With captivating artwork that continues to be intensely attuned to the book’s storyline and themes “Infidel” #3 shifts its focus to those who surround its central protagonist. (Warning: minor spoilers ahead.)

Cover by Aaron Campbell
and José Villarubia
Written by Pornsak Pichetshote
Illustrated by Aaron Campbell
Colored by José Villarubia
Lettered by Jeff Powell

Following last issue’s devastating events, the mysterious entities haunting Aisha’s home escalate their attacks. As the nightmare spreads to her friends and neighbors, the creatures expose their true natures and long-buried hatreds.

“Infidel” #3 begins with a flashback, drawn in the blocky, 2D style of a child. Even so, the imagery is unsettling. A striped green snake with a forked pink tongue begins to coil itself around a girl, only to be distracted by a spider, which it quickly engulfs and kills. The snake slithers away and the girl breathes a sigh of relief.

Unfortunately for the girl, this moment is a mere blip. Suddenly, on the following page, she is overcome by spiders. They swarm her arms, legs and torso. She frantically brushes them off and staggers away. Then, in the following panel, the girl’s friend, Aisha, appears and we learn that this is Medina, not Aisha, as we may have assumed. As the scene winds down, the girls share a friendly embrace, comforting each other through alternating anger and tears as they discuss the unhappy circumstances in which they find themselves. It’s a very powerful and well constructed opening scene, but it’s also a little bit wonky and emblematic of the issue as a whole.

Through two harrowing introductory issues, Aisha has been the book’s protagonist and unambiguous center. The overt and less conspicuous forces of evil, both societal and supernatural, have swirled and revolved around her, relentlessly worming their way into every her waking moment and even her dreams. Now, suddenly, at the halfway point of this five-issue miniseries, the focus has seemingly shifted to Aisha’s friend Medina and the other secondary characters as they seek to understand what the hell is going on.

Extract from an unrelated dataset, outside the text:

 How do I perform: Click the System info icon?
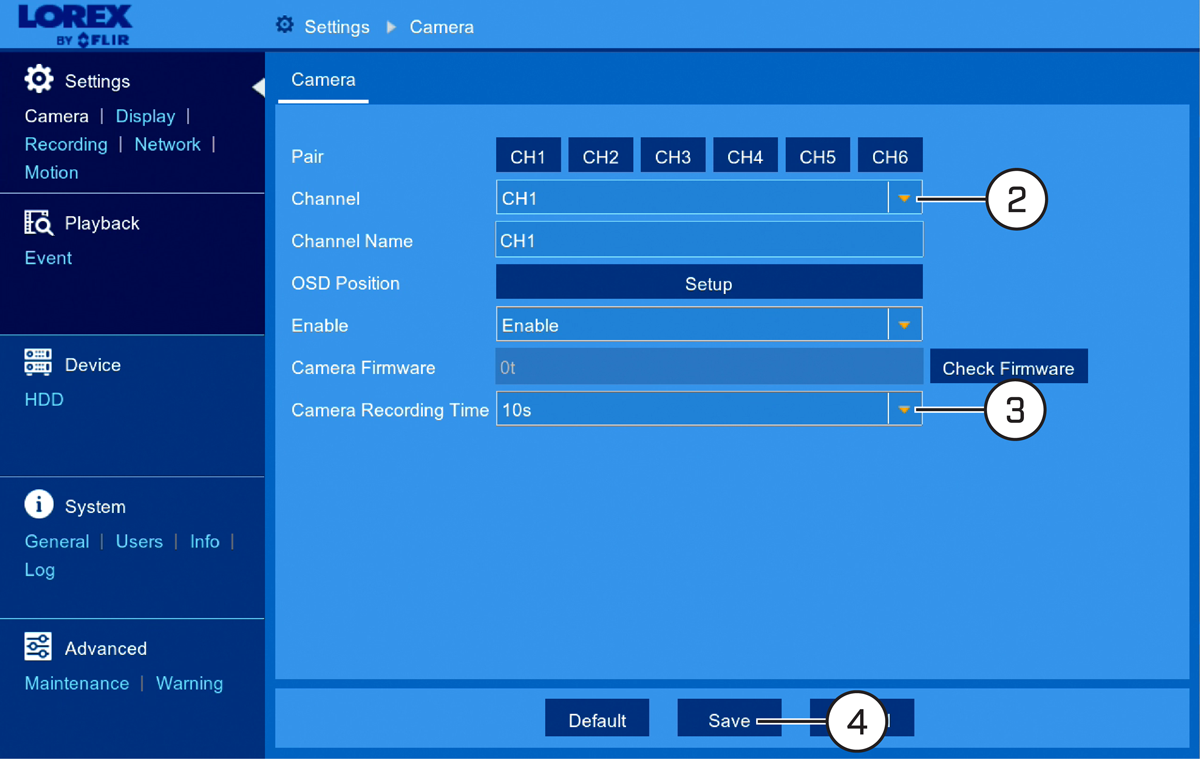(38, 505)
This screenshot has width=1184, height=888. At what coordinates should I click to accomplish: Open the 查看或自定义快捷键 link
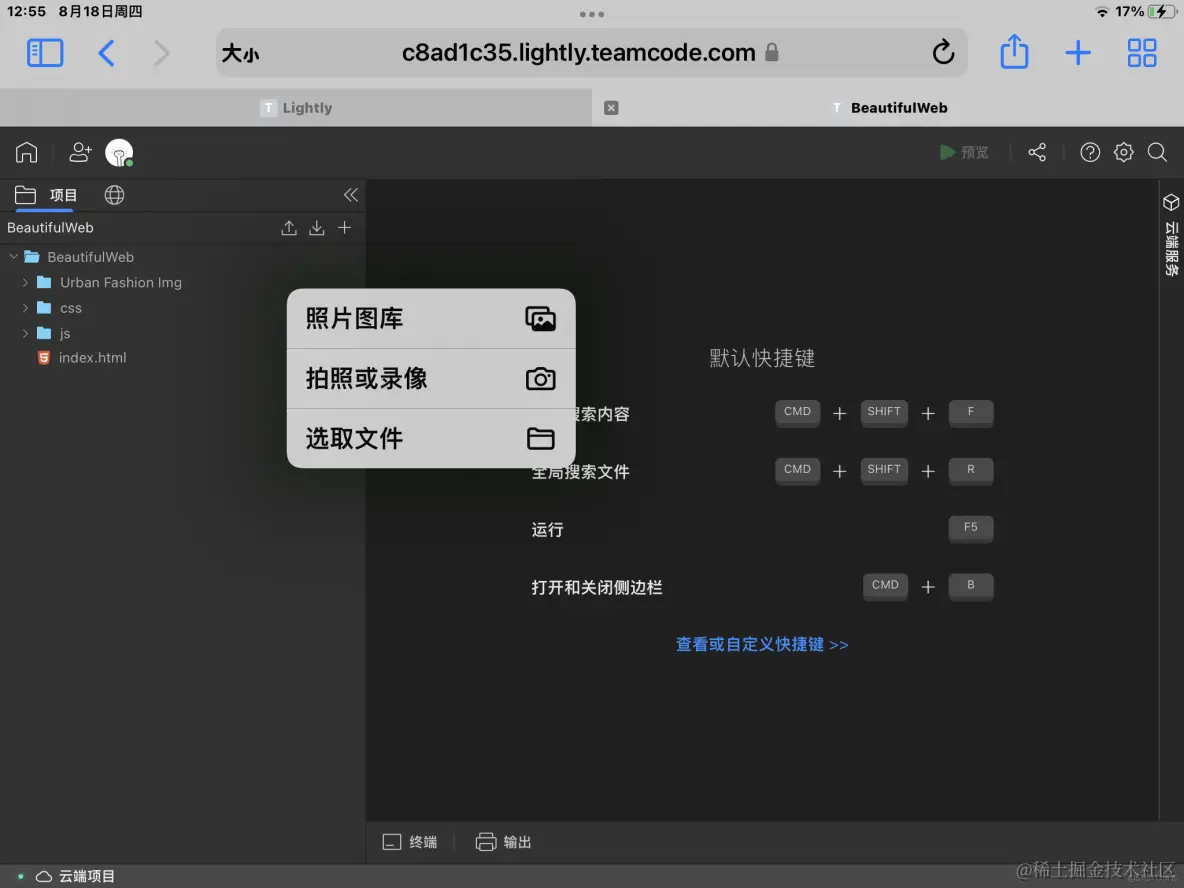tap(762, 644)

Granted, from the very start it’s been clear that the apartment building itself is a vortex of evil, but the book has never really functioned as a standard “haunted house” ensemble piece. To this point, in fact, one of the book’s great attractors is how much it’s made us care about its fully human, expertly rendered core characters, Aisha and her step daughter Kris. With the focus now diffused across a collection of characters, well constructed as they may be, the narrative stumbles.

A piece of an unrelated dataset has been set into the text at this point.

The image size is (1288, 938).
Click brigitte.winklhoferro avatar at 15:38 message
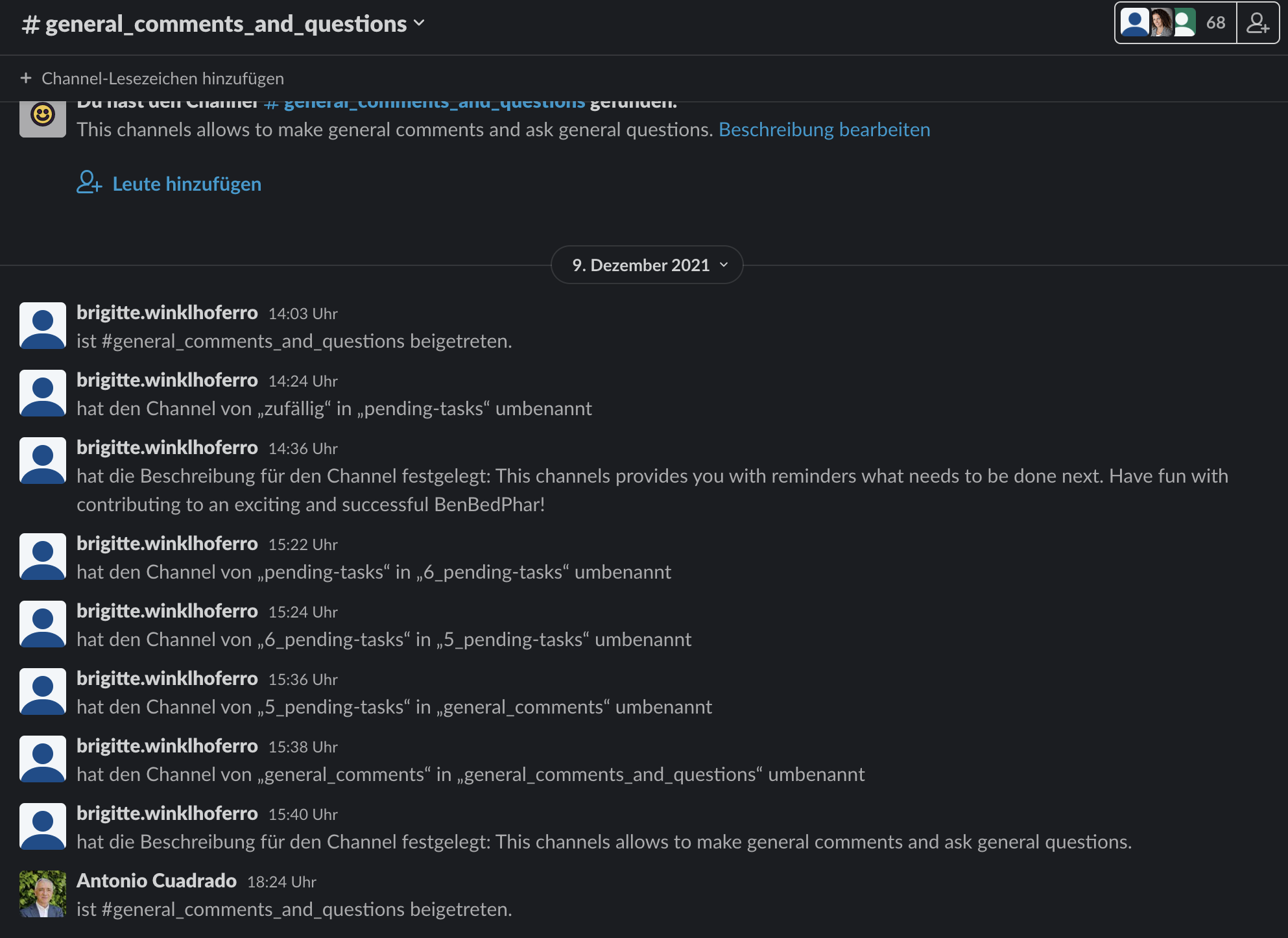(43, 759)
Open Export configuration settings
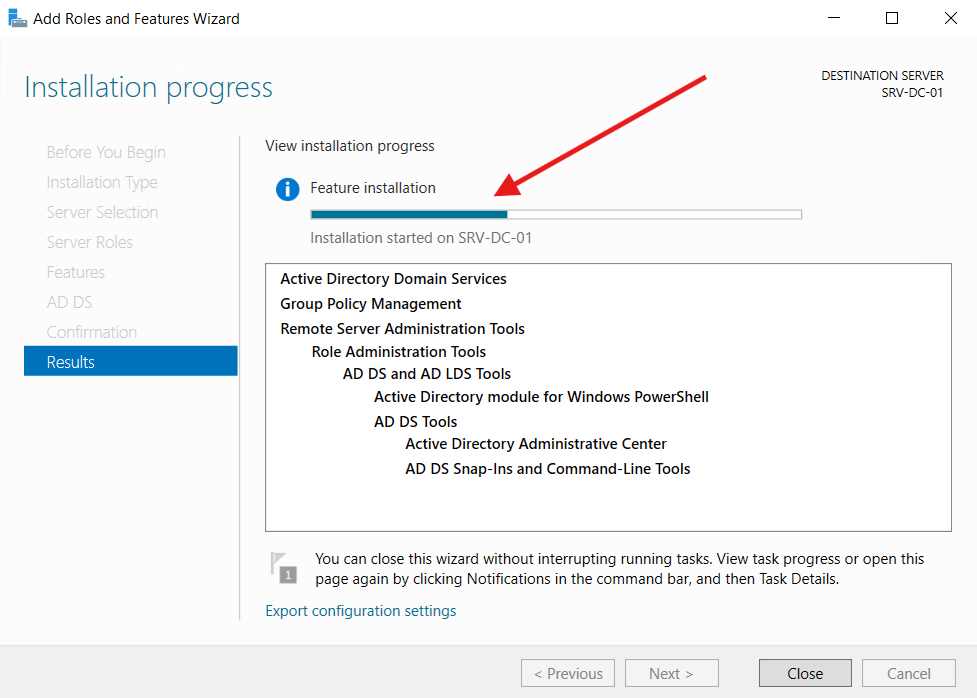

Fortunately, though the story has shifted gears and turned its focus elsewhere, Aaron Campbell and José Villarubia’s artwork remains consistently captivating. Campbell’s thin, spontaneous lines and subtle shading are perfectly suited to Villarubia’s world-weary, often disconcerting, desaturated colors. There is a brooding undercurrent of disquiet and apprehension, that continually keeps you on edge. A stunning, blood-soaked two-page spread at the literal center of the book perfectly exemplifies this visual foreboding. The dialogue is fairly mundane as the characters discuss various details of the bombing that rocked the apartment building months ago. Smartly, Campbell keeps the focus on the characters’ faces and hands as they sip cups of coffee and try to sort things out.

Meanwhile, the panel borders consist of deeply unnerving, partially dried, serpentine trails of blood. At the same time, various red-black drops and spatters fleck the page, accenting the images. In the center of it all, a body lies face down, awash in nothing but red. The bombing is in the past, but the physical and emotional wounds are still fresh. There hasn’t been time to heal or even a willingness to do so. Evil forces lurk, ready to strike again.

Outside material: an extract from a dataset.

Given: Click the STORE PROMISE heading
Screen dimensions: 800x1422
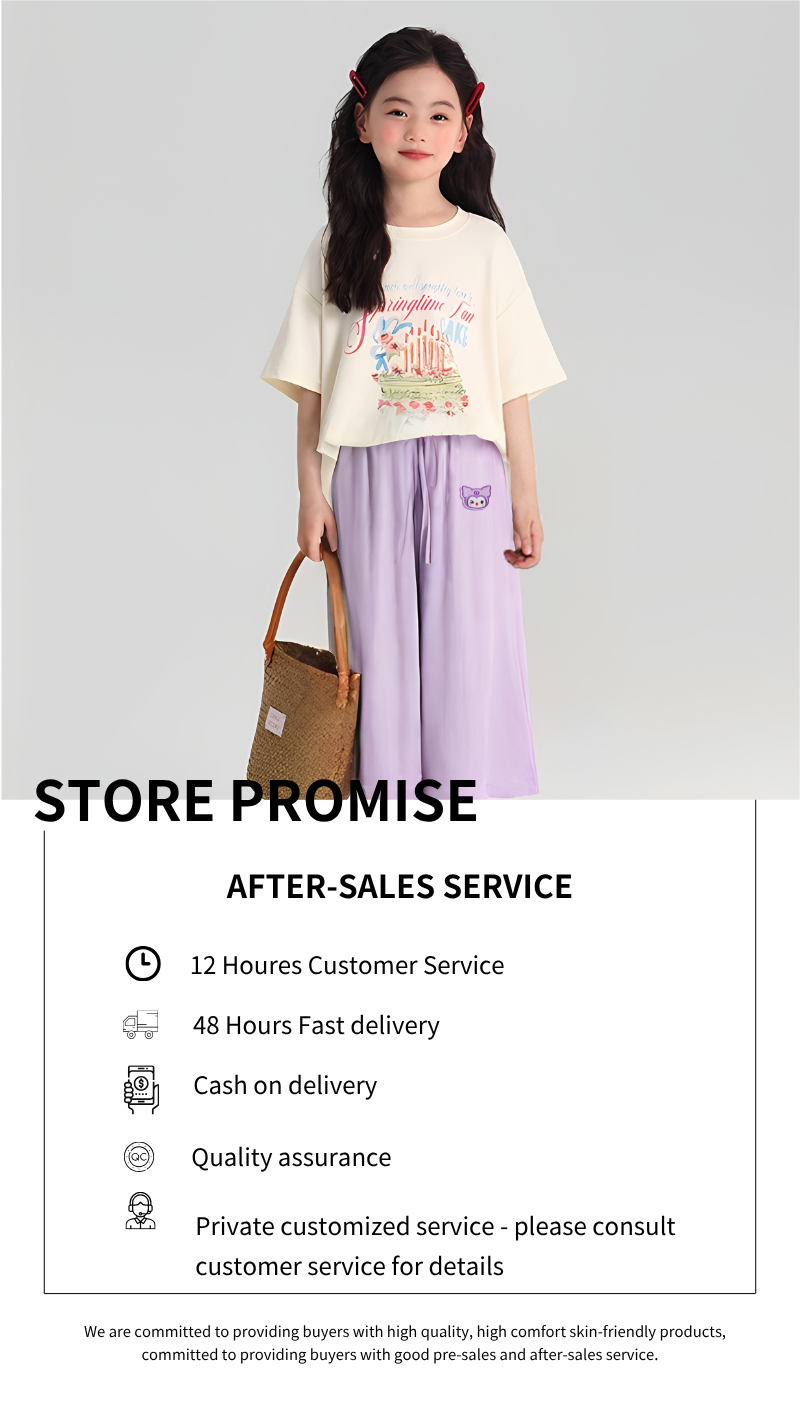Looking at the screenshot, I should 256,800.
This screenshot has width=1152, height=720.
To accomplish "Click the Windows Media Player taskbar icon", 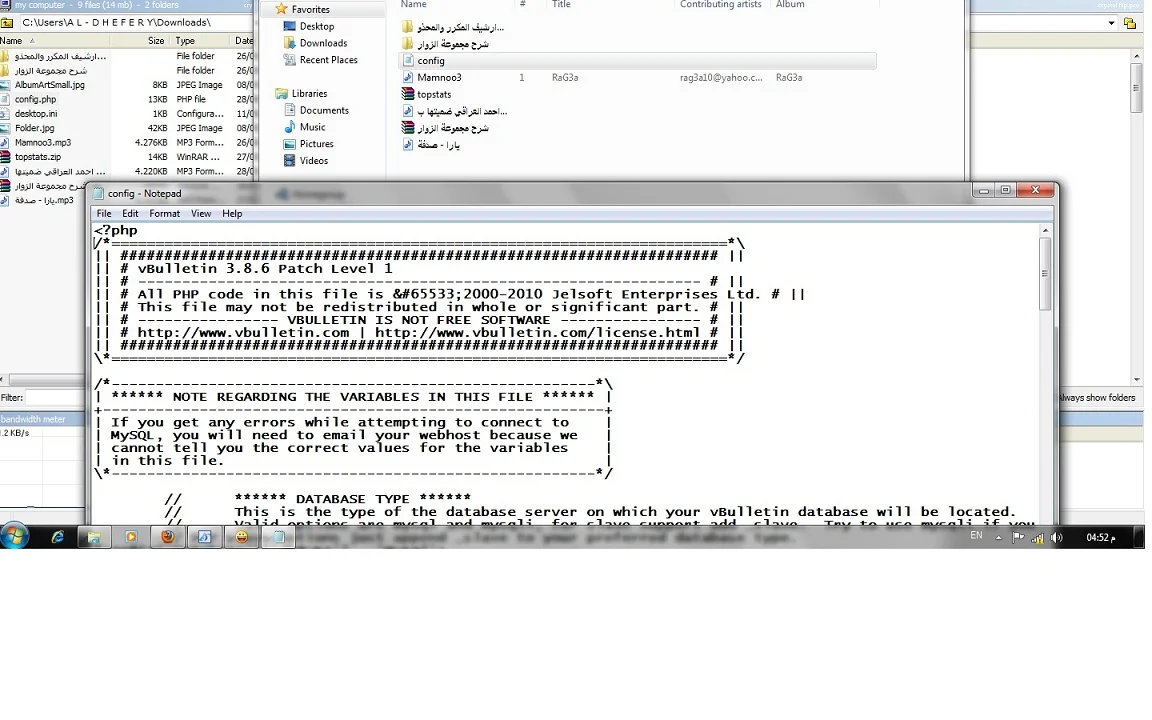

Later, there’s another wonderful scene between Medina (a Muslim like Aisha) and their white, blonde haired neighbor Haley. After an initially friendly exchange, Medina pointedly confronts Haley and calls her out on her knee-jerk rush to judgment. There’s a definite feeling of vindication — we want and need Medina to do this — but there’s also a sinking sensation that such a confrontation will have ugly consequences. Some grotesque, reprehensible force continues to feed off these moments of conflict and disconnection, gaining strength and power off the anger the characters feel. In fact, on the book’s brilliant final pages, we see this very clearly.

Ultimately, as the third issue out of five, this installment functions as an interlude. Given the intensity and frenetic pace of the first two chapters, it’s not an unwelcome break. The focus is a bit diffuse, but readers needed a chance to collect themselves and prepare for what promises to be a powerful and cathartic finale in the book’s final two chapters. Hopefully that narrative will refocus and Aisha and her immediate family. Clearly, as one of Aisha’s dearest childhood friends, Medina has a strong role to play in the bigger story, but the power of this book is the deep connection we feel to the titular and singular infidel, not the ensemble cast.

Final Verdict: 7.9 – Narratively, “Infidel” #3 gives readers a chance to recollect themselves in preparation for the book’s final two chapters while artwork continues to excel.